Dev Khemai, 62 ans, a pratiquement fini sa vie dans les champs. C’est d’ailleurs grâce à ce travail qu’il a pu nourrir ses trois fils.

Il a 62 ans. Pourtant Dev Khemai ne pense pas à prendre sa retraite. «Mo pou travay tan ki mo lipié lamé ankor bon», assure-t-il. Il aime se sentir utile, être actif. Et par-dessus tout, il aime faire plaisir à sa petite famille et à ses petits-enfants.

Il a été laboureur depuis son enfance. Dans des champs variés se trouvent légumes, canne à sucre et maintenant «balyé fatak». Cet habitant de Dubreuil, à ses heures perdues, vend aussi des «gato délwil» dans la localité.

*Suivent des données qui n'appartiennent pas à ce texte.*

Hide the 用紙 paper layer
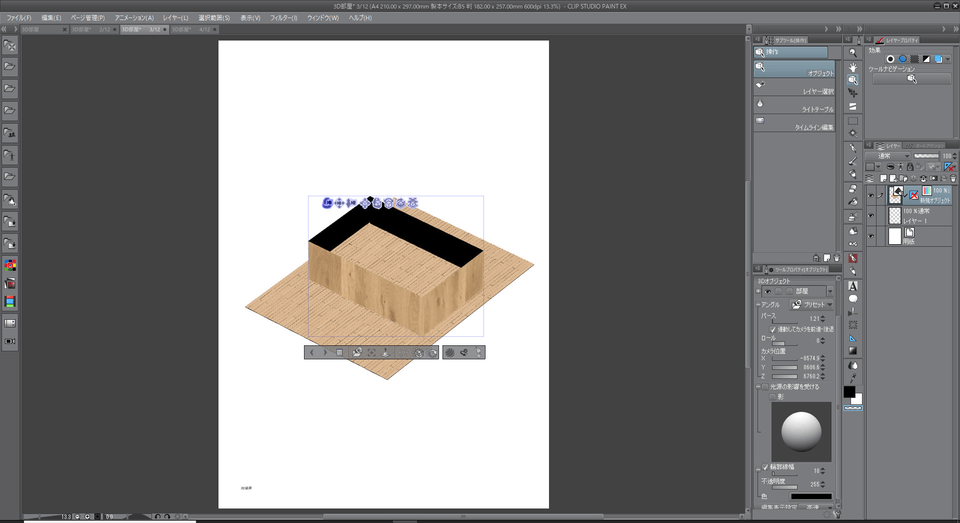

Dev Khemai a trois fils et deux petits-enfants. Sa femme est également laboureur dans une plantation de thé à Dubreuil. À eux deux, ils arrivent à faire bouillir la marmite chaque jour pour les cinq personnes à la maison. «Un de mes fils est à l’étranger alors que l’aîné est marié. Mon benjamin habite avec sa femme et son fils avec ma femme et moi», explique-t-il.

La vie, dit Dev Khemai, n’a jamais été de tout repos. «Ma famille a toujours été très pauvre et pour survivre, il nous a fallu travailler très jeune», se remémore-t-il. L’école ? Il n’a pas fait «gran gran klas». Son père étant laboureur, il a en fait de même en l’aidant au début dans les champs, avant de prendre la relève.

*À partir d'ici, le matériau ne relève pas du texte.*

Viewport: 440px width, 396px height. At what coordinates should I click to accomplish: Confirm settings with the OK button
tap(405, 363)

Depuis, tout au long de l’année, il se réinvente selon les saisons, il cultive des «brèdes chouchou, de la menthe, du chou chinois» ou encore des fruits tels que mandarine, pamplemousse, banane. Ces marchandises, il les vend aux particuliers. «Bann dimounn-la al révann dan bazar» ou aux habitants de l’endroit. «Ena koné ki mo planté, kan zot bizin, zot dir mwa lerla mo amen pou zot», souligne Dev Khemai.

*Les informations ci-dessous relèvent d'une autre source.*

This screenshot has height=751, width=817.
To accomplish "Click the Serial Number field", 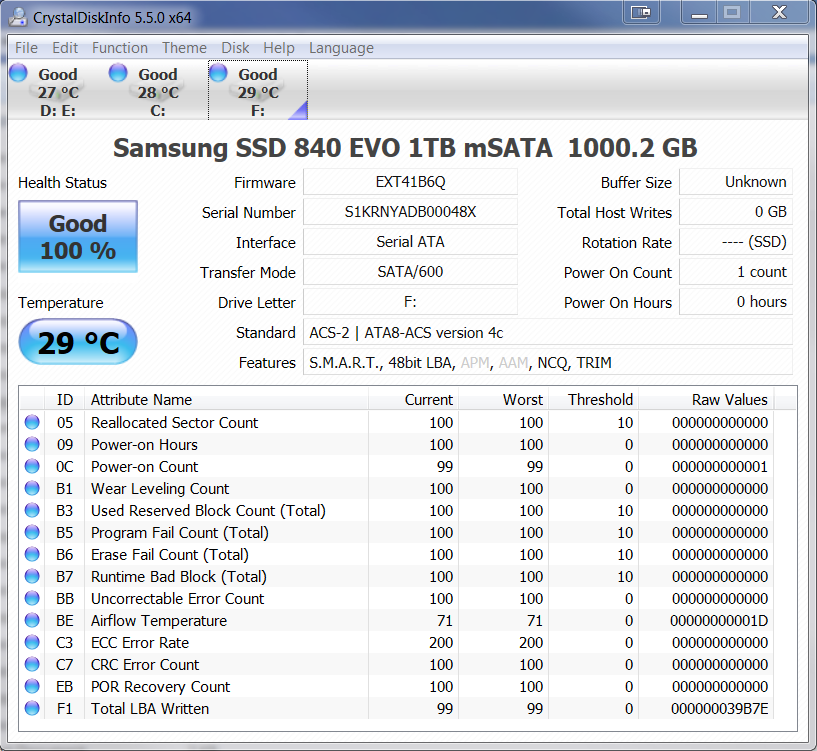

Cependant, entre juillet et septembre, il pratique un tout autre métier. Celui de planteur de «balyé fatak». En août et septembre, il procède à la récolte, fabrique lui-même ses balais et les vend. «Avan, sa ti éna boukou valer. Aster dimounn népli servi mem. Zot servi séki vandé dan sipermarsé.»

Toutefois, il avance que cela l’aide à avoir une petite rentrée d’argent pendant deux mois, de quoi gâter encore plus sa famille.